Notwithstanding the prior split of authority with respect to pleading NYDCL claims, it has been settled law in this jurisdiction that the burden of pleading a transferee’s good faith under Code section 548(c) falls on the defendant and that any determinations by the Court on this issue are proper only upon a full evidentiary record at the close of discovery.
SIPA, the Code, and the Good Faith Transferee.
A transferee’s intent impacts the Legacy Court’s holding in two distinct ways. First, as a threshold matter, the Court iterated prior decisions of the District Court which held that the section 546(e) safe harbor provision does not apply to those investors who had actual knowledge that BLMIS was not trading any securities. Should transferees have such knowledge, then they would be susceptible to actual and constructive fraudulent transfer claims under the Code and state law, as well as be open to preference liability. Second, the Court held that, in his claim for actual fraud under the Code seeking recovery of both fictitious profits and principal, the Trustee needed to further plead the transferee’s lack of subjective good faith, or that “the transferee turned a blind eye to facts that suggested a high probability of fraud.” The Court found that, in light of the fact that securities laws do not impose a duty to inquire, the proper standard was to determine what the transferee actually knew, rather than what it ought to have known.
What It Means.
The words of the Second Circuit Court of Appeals continue to echo throughout the BLMIS proceedings, as we are constantly reminded of “the intersection of two important national legislative policies on a collision course–the policies of bankruptcy and securities law.” As courts in the Southern District of New York—up to the Second Circuit Court of Appeals—have worked to determine how good faith plays into the substance of fraudulent transfer claims, they have also had to grapple with the various and sundry ways in which fraud is committed. In settling the law in this area, they have been careful to remain clear on its context, from differentiating between claims for profits and principal, to distinguishing their holdings strictly within SIPA proceedings. Although the Legacy decision is a significant victory for defendants in the BLMIS case, it should not be read to protect fictitious profits, or to have significant force and effect outside bankruptcy cases governed by SIPA and the Code.
 Picard v. Legacy (In re Bernard L. Madoff Inv. Secs. LLC), Adv. Pro. Nos. 08-01789, 1005286, 548 B.R. 13 (Bankr. S.D.N.Y. 2016).
 See Gowan v. Patriot Group (In re Dreier LLP), Adv. Pro. No. 10-03524, 452 B.R. 391, 401 (Bankr. S.D.N.Y. 2011).
 Id. at 429–30 (discussing split in authority).
 See Picard v. Merkin (In re Bernard L. Madoff Inv. Secs. LLC), Adv. Pro. No. 09-1182, 440 B.R. 243, 257–58 (Bankr. S.D.N.Y. 2010).

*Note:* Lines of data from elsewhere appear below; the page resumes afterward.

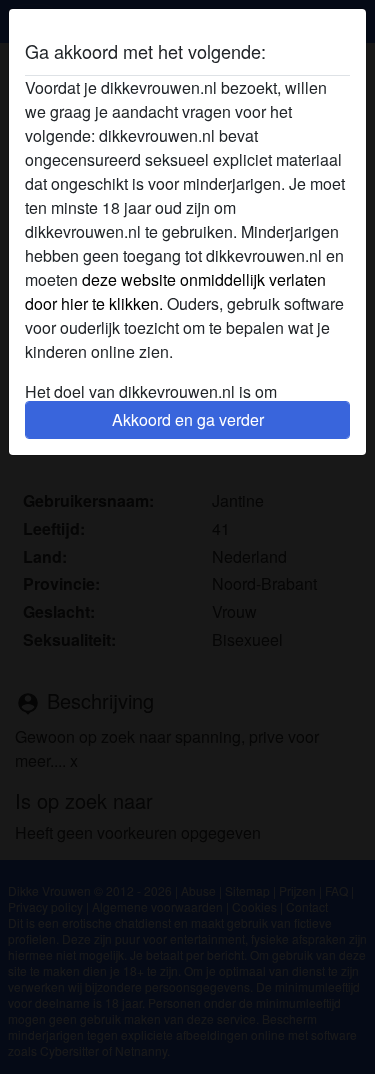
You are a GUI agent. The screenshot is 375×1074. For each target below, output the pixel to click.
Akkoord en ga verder (188, 419)
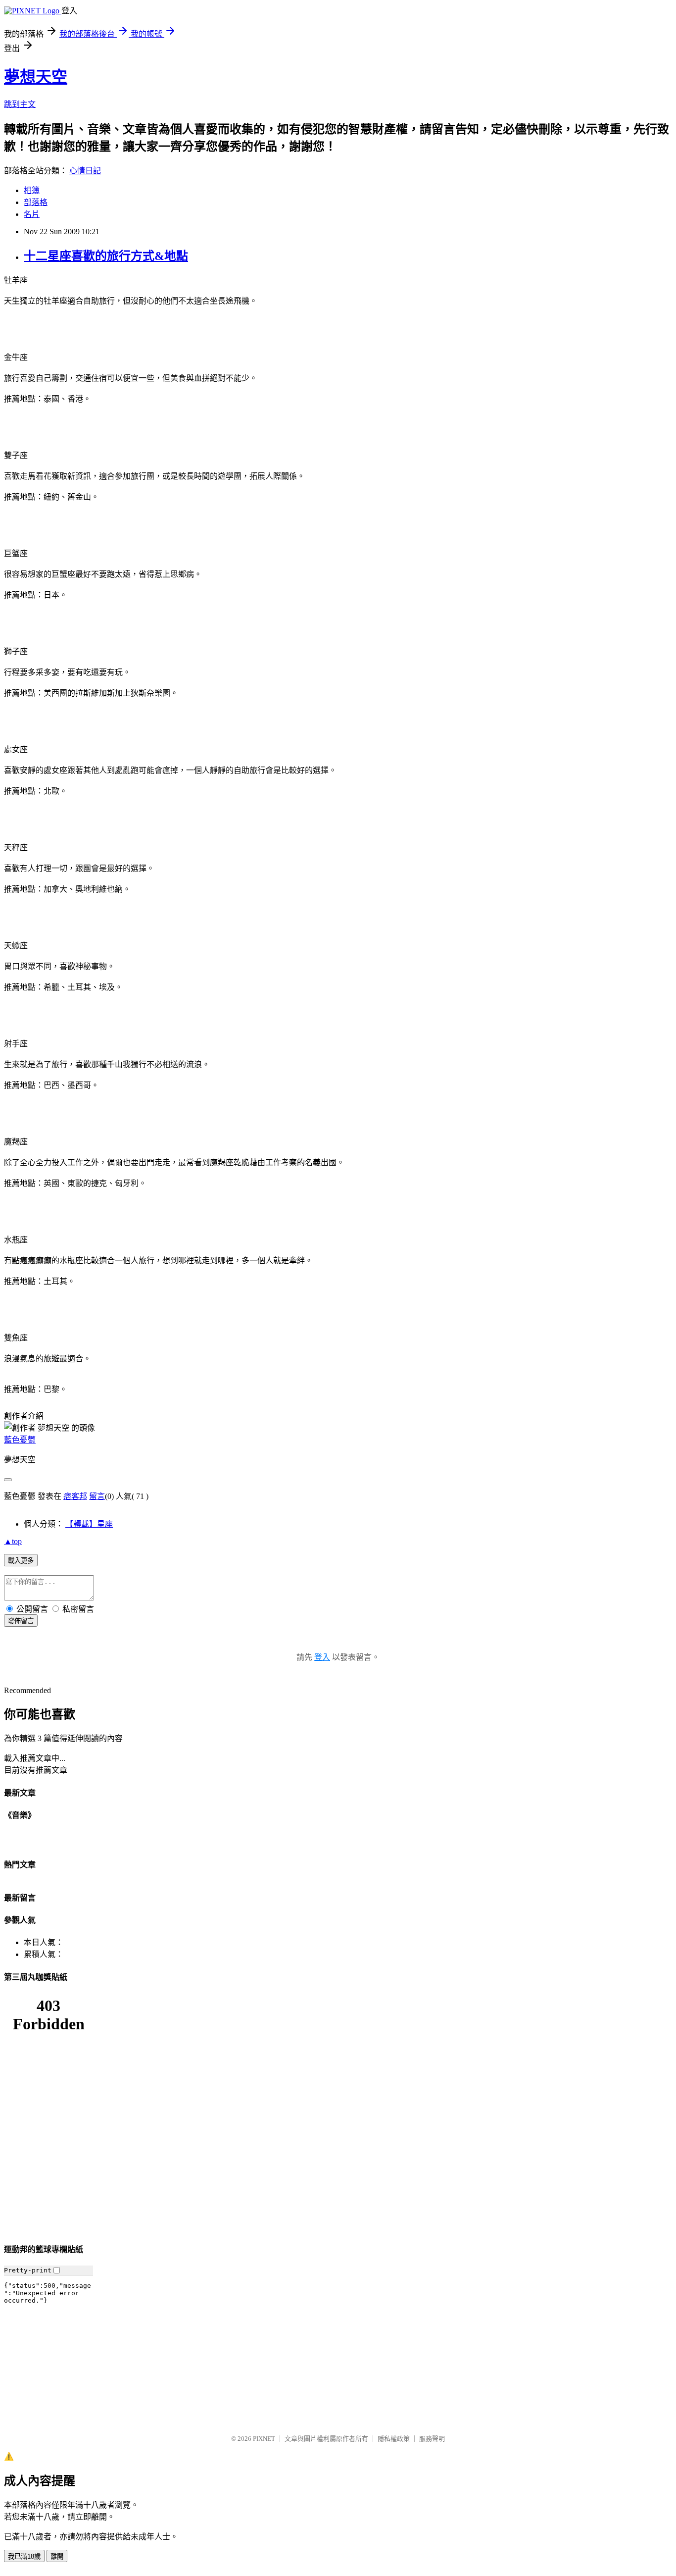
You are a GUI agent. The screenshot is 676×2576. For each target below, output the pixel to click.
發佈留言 (21, 1621)
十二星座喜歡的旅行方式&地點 (106, 256)
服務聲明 (432, 2438)
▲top (13, 1541)
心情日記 (85, 170)
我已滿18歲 (24, 2556)
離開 (56, 2556)
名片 (32, 214)
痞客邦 (75, 1496)
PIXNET (264, 2438)
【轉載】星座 (89, 1524)
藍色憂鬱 (20, 1440)
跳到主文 (20, 104)
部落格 (36, 202)
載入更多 (21, 1560)
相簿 (32, 190)
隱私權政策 (394, 2438)
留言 (97, 1496)
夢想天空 (35, 77)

 See Dreier, 452 B.R. at 430–34. Judge Glenn discussed how this notion had its roots in a 2000 opinion, which was later corrected in 2005, yet not before other courts promulgated the holding. Id. Further muddying the waters was the fact that the NYDCL bona fide purchaser defense includes an element of good faith in determining whether value was provided, and the NYDCL claim for attorney’s fees related to fraudulent transfer claims requires a showing of the transferee’s intent. See id.
 See generally Dreier, 452 B.R at 423–27. Accordingly, a determination would also be proper upon a motion for summary judgment.
 See Legacy, 548 B.R. at 28.
 See id. at 28–29.
 See id.
 Enron Creditors Recovery Corp. v. Alfa, S.A.B. de C.V., 651 F.3d 329, 334 (2d Cir. 2011) (quotations and citations omitted).
 As the Legacy Court reminded us, perhaps the most fascinating facet of Madoff’s success was that BLMIS not once purchased or sold a single security. Legacy, 548 B.R. at 18.